YOUR GOAL: From the passage on the church of Santi Luca e Martina, reproduce everything from "The church was" down to "of the church." word for word.

Santi Luca e Martina. Santi Luca e Martina is a church in Rome, Italy, situated between the Roman Forum and the Forum of Caesar and close to the Arch of Septimus Severus.
   The church was initially dedicated to Saint Martina, martyred in 228 AD during the reign of Emperor Alexander Severus. In 625 Pope Honorius I commissioned construction of the church.
   Restored first in 1256 during the reign of Pope Alexander IV, it was a simple rectangular structure surrounded on three sides by other constructions until it was rebuilt by the painter and architect, Pietro da Cortona, in the seventeenth century. In 1577 the Accademia di San Luca, the academy of painters, sculptors and architects in Rome, was founded and in 1588 it was given the church which was rededicated as S. Luca in S. Martina.
   The academy undertook minor refurbishments of the church and also there were projects for a new church prepared in drawings attributed to Ottaviano Mascherino. Gradually the academy began to acquire properties adjacent to the church.

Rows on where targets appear

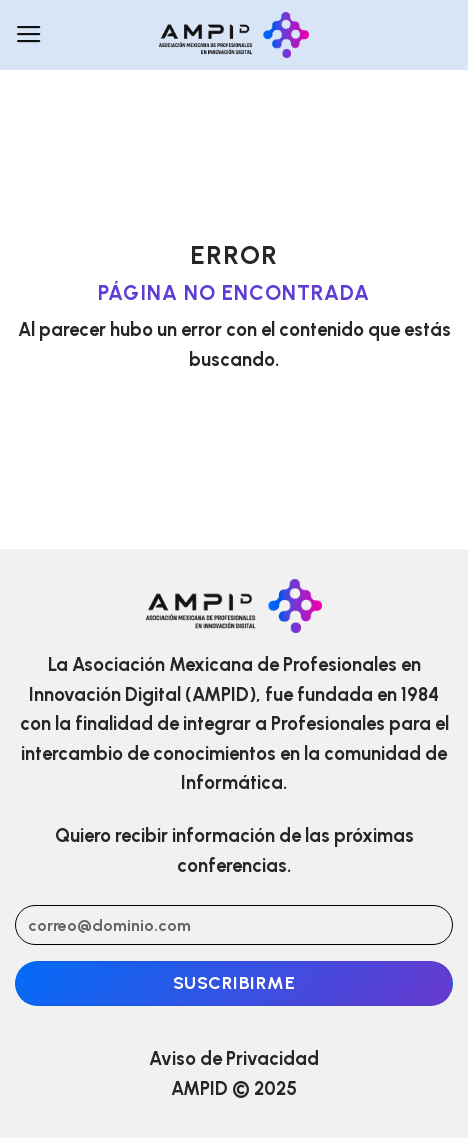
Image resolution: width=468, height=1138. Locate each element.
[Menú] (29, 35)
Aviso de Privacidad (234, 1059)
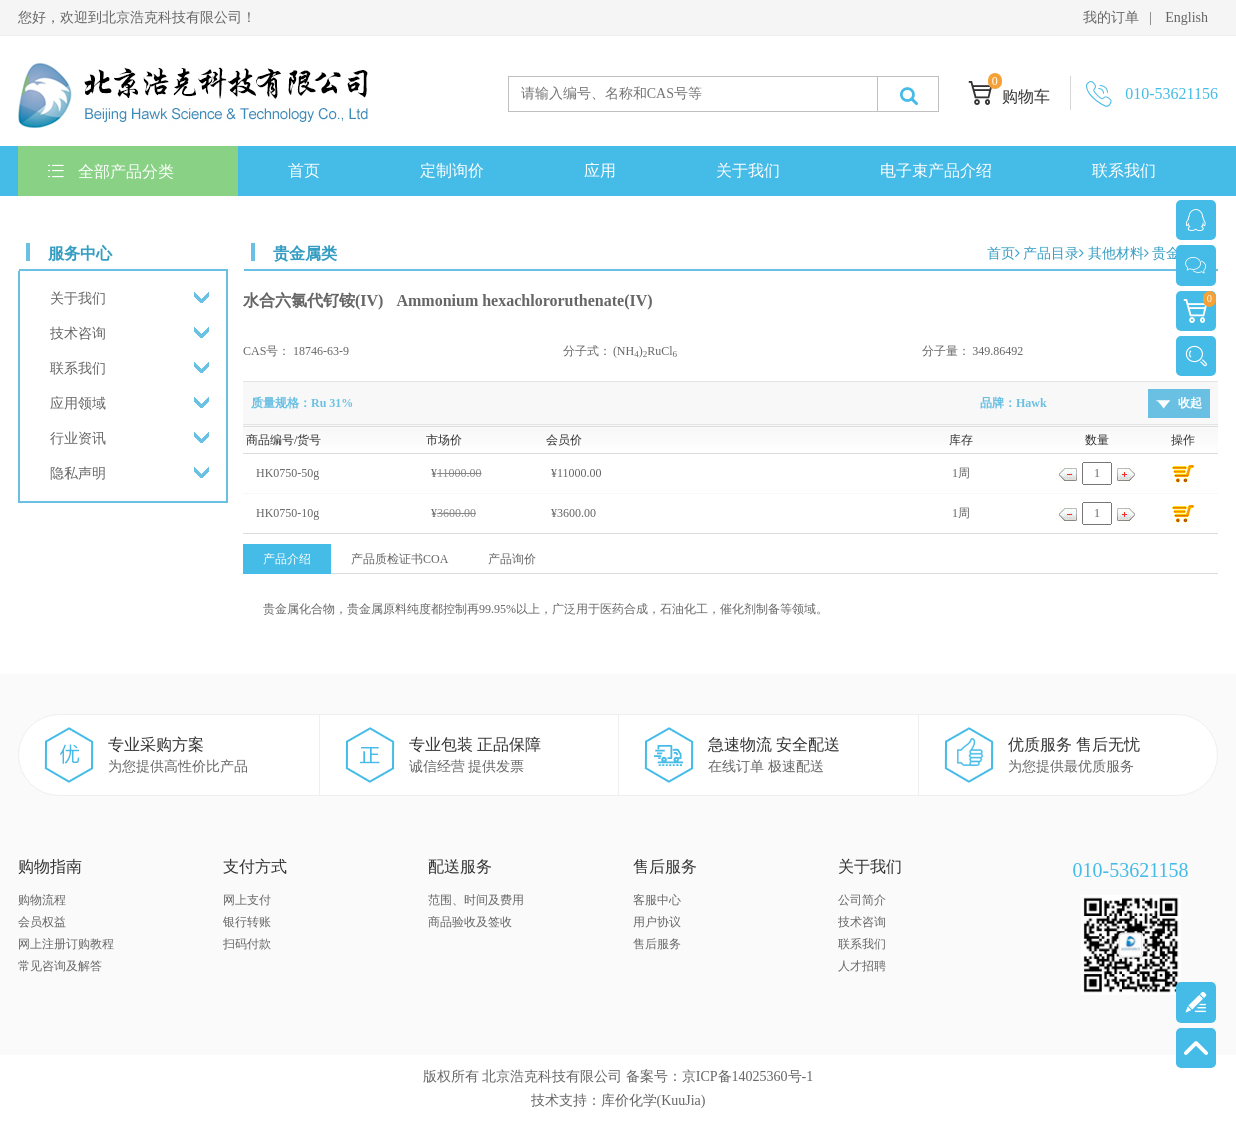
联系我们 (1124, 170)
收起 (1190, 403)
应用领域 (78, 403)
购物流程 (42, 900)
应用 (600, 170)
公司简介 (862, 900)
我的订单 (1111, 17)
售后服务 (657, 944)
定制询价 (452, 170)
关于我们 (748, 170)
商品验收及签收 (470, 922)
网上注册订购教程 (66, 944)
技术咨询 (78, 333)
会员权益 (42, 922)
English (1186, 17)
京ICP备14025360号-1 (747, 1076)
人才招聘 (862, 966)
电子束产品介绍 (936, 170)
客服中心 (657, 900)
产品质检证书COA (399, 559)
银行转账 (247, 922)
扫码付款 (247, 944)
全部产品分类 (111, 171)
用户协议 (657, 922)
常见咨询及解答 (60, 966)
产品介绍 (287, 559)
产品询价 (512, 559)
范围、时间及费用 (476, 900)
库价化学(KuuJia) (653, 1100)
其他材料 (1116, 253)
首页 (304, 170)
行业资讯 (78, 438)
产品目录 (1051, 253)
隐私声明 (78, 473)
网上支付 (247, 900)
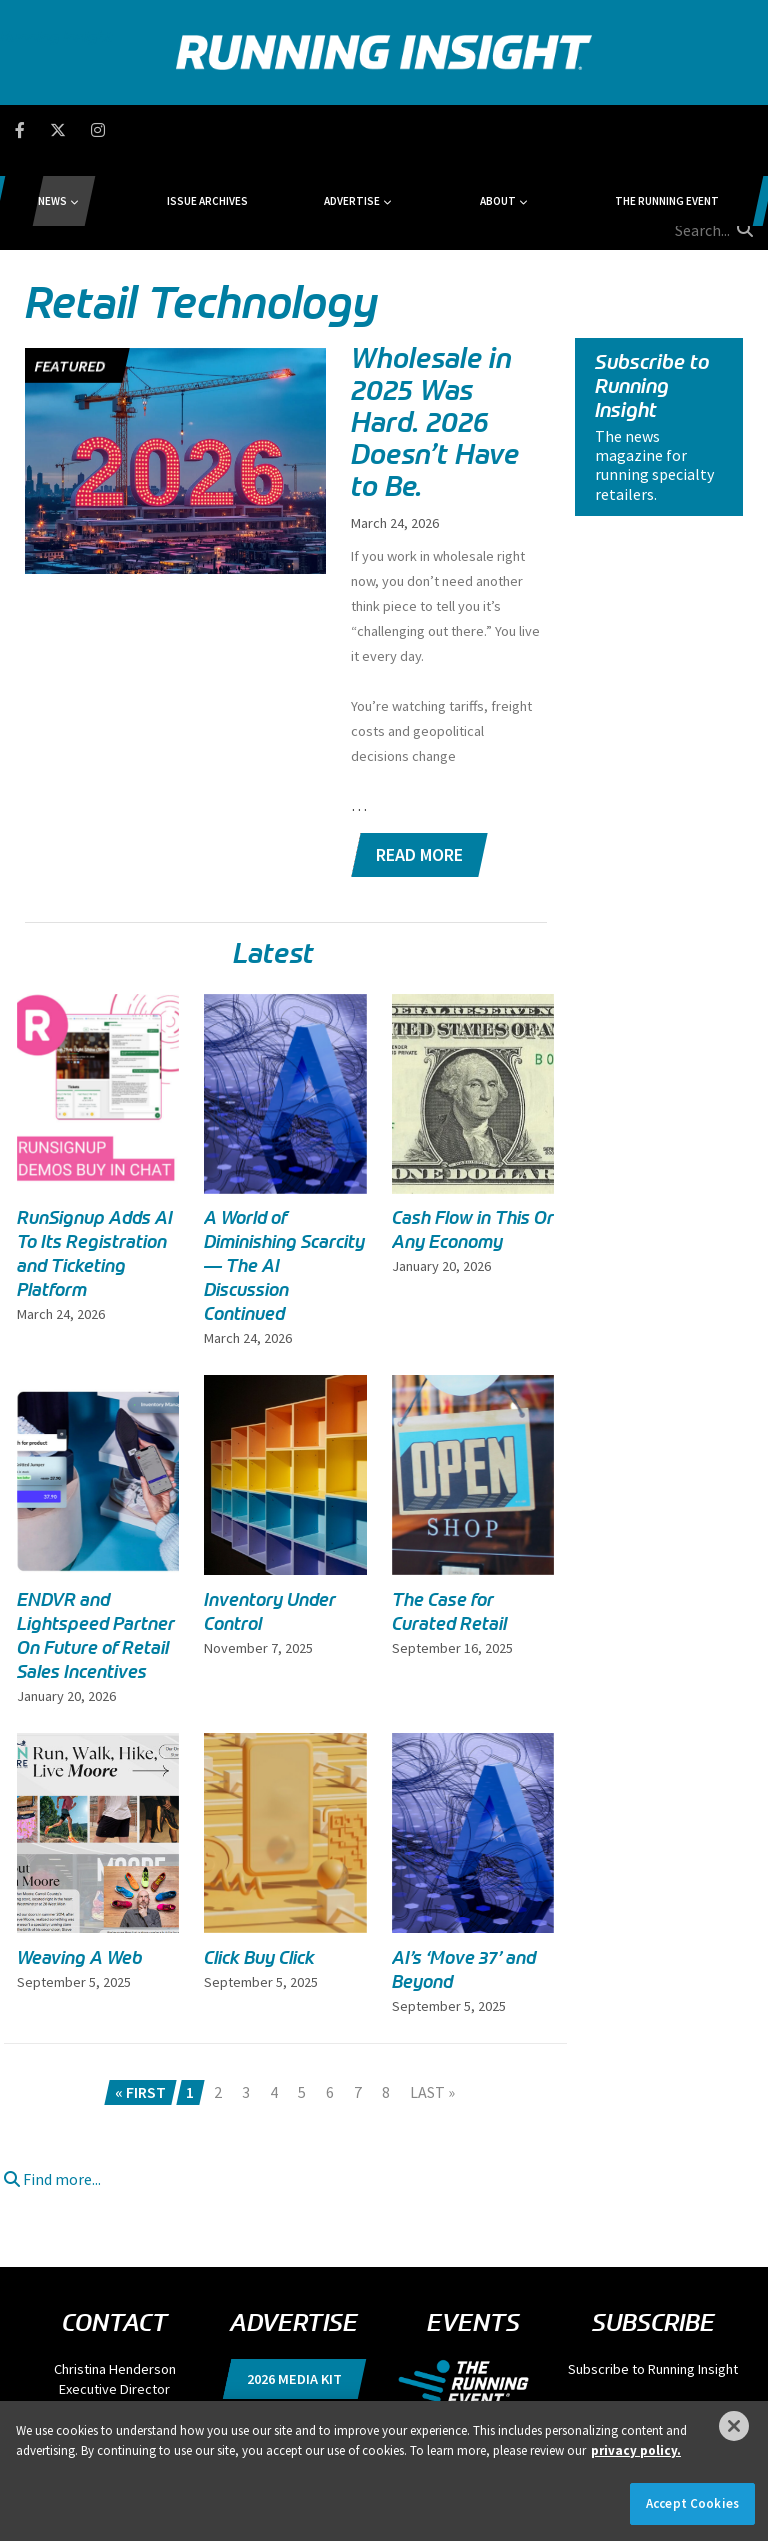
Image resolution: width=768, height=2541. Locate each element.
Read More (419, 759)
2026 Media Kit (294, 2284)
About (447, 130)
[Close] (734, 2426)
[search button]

THE REPLY:
The church was initially dedicated to Saint Martina, martyred in 228 AD during the reign of Emperor Alexander Severus. In 625 Pope Honorius I commissioned construction of the church.